35 year old male diagnose 6 months ago with secondary hypogonadism and hypothyroidism. My initial labs were:
Total Test: 186 (240-950)
Free Test: 7.0 (9-30)
LH: 2.3 (1.5-9.3)
FSH: 1.7 (1.6-8.0)
E2: 18 (<39)
SHBG: 15 (10-50)
Free T4: 1.35 (0.71-1.85)
Total T3: 115.6 (84.6-201.8)
TSH: 4.35 (0.50-4.65)
Endo decided to put me on clomid for 3 weeks to see if my pituitary would respond.
Total Test: 329 (240-950)
Free Test: 11.0 (9-30)
LH: 5.8 (1.5-9.3)
FSH: 2.9 (1.6-8.0)
E2: 22 (<39)
SHBG: 18 (10-50)
I was diagnosed with secondary hypogonadism probably as a consequence of obesity (6’2" @ 300lbs). I was given a few options for treatment including:
- Attempt weight reduction and reassess
- Continue with clomid and attempt weight reduction and reassess
- Start TRT and attempt weight reduction.
I didn’t like the way I felt on clomid and didn’t want that long term and for some reason felt uneasy starting TRT for secondary hypogonadism immediately so I chose option 1. Endo warned my that my current endocrine state was not conducive to weight loss and it would be an uphill battle. He started my on 100mcg Synthroid.

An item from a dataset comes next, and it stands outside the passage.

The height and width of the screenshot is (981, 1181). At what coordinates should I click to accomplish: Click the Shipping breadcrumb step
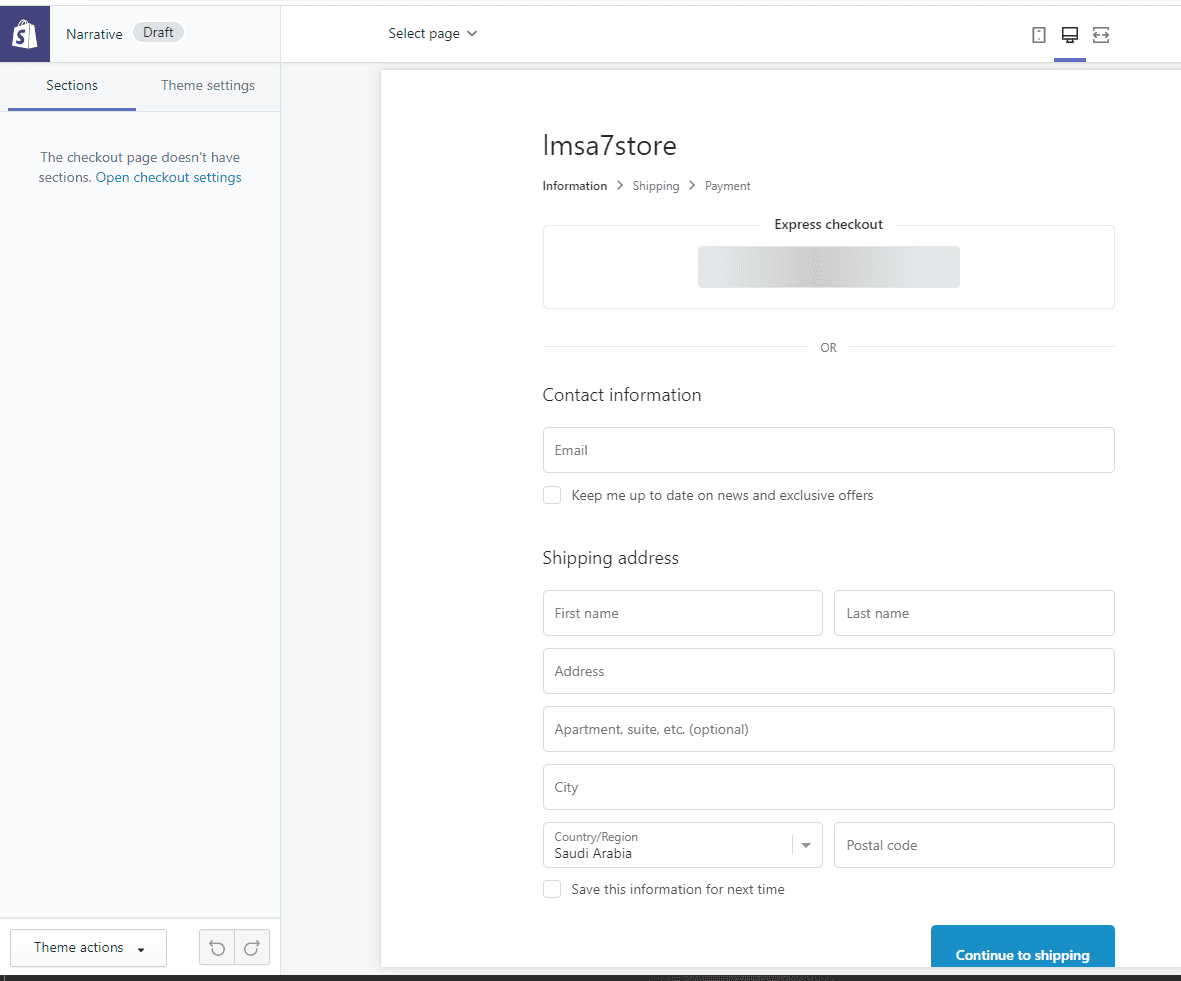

Fast forward 6 months later and I have been low carb dieting and exercising and lost 40 lbs. My most current labs are:
Total Test: 500 (240-950)
Free Test: 14 (9-30)
LH: 5.1 (1.5-9.3)
FSH: 5.5 (1.6-8.0)
E2: 22 (<39)
SHBG: 19 (10-50)
Free T4: 1.30 (0.71-1.85)
Total T3: 93 (84.6-201.8)
TSH: 1.87 (0.50-4.65)
Subjectively I feel good but not great. Making some better gains at the gym than in the past. Brain fogginess is lifting a bit but I’m still moody. I think I’ve made good progress with my weight reduction and pretty good increases in my T level but subjectively I’m not there yet. Furthermore, I’m rather discouraged that even with a relatively low E2 and normal SHBG a total T of 500 seems to be the maximum potential of my HPT axis. If this is the best I can do naturally I’m not satisfied.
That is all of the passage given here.